Objectives: In cryptococcosis, fluconazole is a standard prophylactic, therapeutic and maintenance option, particularly in the expanding HIV/AIDS group. However, its excessive use may lead to resistance in Cryptococcus neoformans. Variations in clinical response to fluconazole have already been noted elsewhere, and cases of post-therapy relapse are not uncommon. To assess azole antifungal susceptibility profiles of clinical cryptococcal isolates in India, the All India Institute of Medical Sciences (AIIMS) has recently initiated preliminary studies using NCCLS M27-A.
Materials and methods: Twenty-eight randomly chosen AIIMS clinical isolates (spanning 1997-2000), 16 isolates from other institutions in North India, and six reference strains of C. neoformans were subjected to susceptibility testing to fluconazole and itraconazole.
Results: Among clinical isolates, susceptibilities to fluconazole and itraconazole were 84.1% and 93.2%, respectively.
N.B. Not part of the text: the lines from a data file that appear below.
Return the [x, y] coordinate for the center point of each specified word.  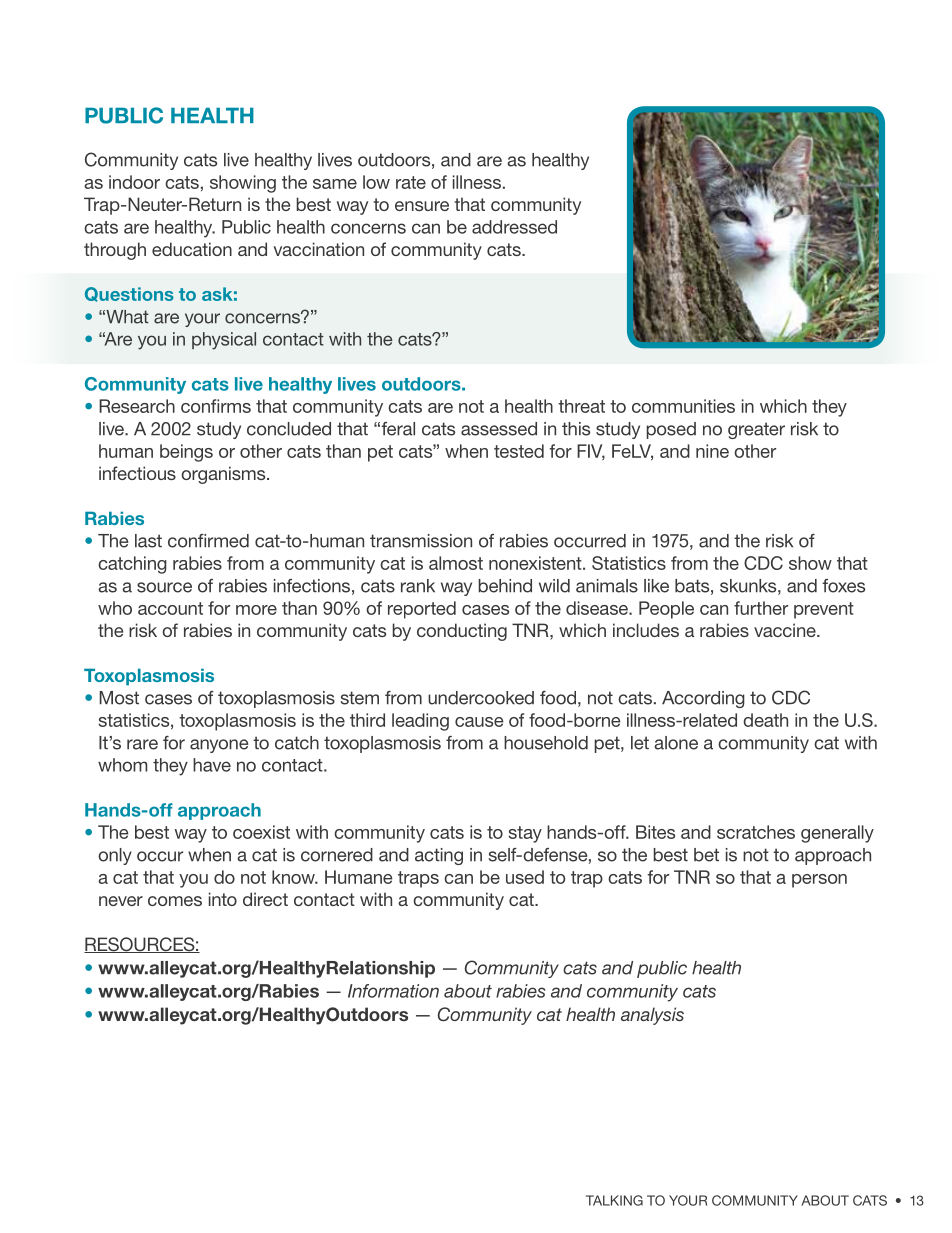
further [761, 608]
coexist [261, 832]
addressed [514, 227]
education [192, 249]
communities [683, 406]
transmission [421, 541]
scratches [756, 832]
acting [439, 856]
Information [393, 991]
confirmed [208, 541]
MICs for all clinical isolates were 0.25-32 mg/L for fluconazole and <0.03-0.25 mg/L for itraconazole. MIC50 and MIC90 values for fluconazole were 4 and 16 mg/L, respectively, and those for itraconazole were 0.032 and 0.125 mg/L, respectively. Out of 28 AIIMS clinical isolates, 22 had minimum fungicidal concentrations (MFCs) of fluconazole at 128 mg/L. Moderately high fluconazole MICs (16-32 mg/L) were observed in 16% of clinical isolates--probably the first such report from India. MIC/MFC ratios for fluconazole and itraconazole were 1:32 or more in 16 AIIMS clinical isolates, indicating possible azole tolerance. There was good agreement between MIC values obtained by the micro- and macro-broth dilution techniques of M27-A compared in this study.
Conclusions: The observed MIC data warrant continued surveillance of susceptibility values of clinical cryptococcal isolates in India.